**Task item**.
Write out the records that follow with every word intact.

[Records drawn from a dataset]

------------------------

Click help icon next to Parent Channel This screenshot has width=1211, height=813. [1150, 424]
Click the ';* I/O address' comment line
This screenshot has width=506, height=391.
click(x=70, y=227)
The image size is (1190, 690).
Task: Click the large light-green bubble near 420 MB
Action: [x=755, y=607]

------------------------

**Result of the exercise**.
Click help icon next to Parent Channel This screenshot has width=1211, height=813. [1150, 424]
Click the ';* I/O address' comment line
This screenshot has width=506, height=391.
click(x=70, y=227)
The image size is (1190, 690).
Task: Click the large light-green bubble near 420 MB
Action: [x=755, y=607]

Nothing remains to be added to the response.